Mount Vernon High School (MVHS) is a high school in Mount Vernon, Washington. The school was originally known as Union High School. With a student body nearing 2,000, it is the largest public high school in Skagit County, Washington.

== Athletics ==

=== Gymnasium & Field House ===

Built in 1951, the Mount Vernon High School gymnasium features original wooden bleachers and other classic architectural features.

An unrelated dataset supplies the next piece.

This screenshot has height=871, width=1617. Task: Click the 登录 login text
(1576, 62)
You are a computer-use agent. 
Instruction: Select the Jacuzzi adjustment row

In 2003 the MVHS gym was ranked first among twenty of the state's top high school gymnasiums by the Seattle Times. The story referred to it as "the gold standard of high-school gymnasiums" and "the Sistine Chapel of Washington gyms".

=== Basketball ===

Mount Vernon is known for its athletic success in high school basketball. The Bulldogs' boys basketball team found major success under Mac Fraser, head coach from 1986–2001, who was elected into the Washington Interscholastic Basketball Coaches Association Hall of Fame in 2005.

The Bulldogs won consecutive WIAA Class 3A state titles in 1991 and 1992 led by future NBA player Mark Hendrickson. In 2000 the Bulldogs lost in the state title game to Seattle Prep, but returned the next year to defeat Rainier Beach for the 2001 title. The Bulldogs were undefeated in 1991 and 2001.

== Music & Forensics ==

Mount Vernon is known for its musical programs, specifically its Band, Choir, and Mariachi programs. Its band program, under the direction of Skagit Symphony director Jason Rose, as well as the Choir program under the direction of Jesus Gomez, have achieved consistent representation at the WMEA Solo & Ensemble competition, with the Percussion Ensemble directed by Daisy Cardona having been invited to the 2024 Percussive Arts Society International Competition. The school's Mariachi program has also been noted for being a unique offering, with it being one of the few existing in Washington State.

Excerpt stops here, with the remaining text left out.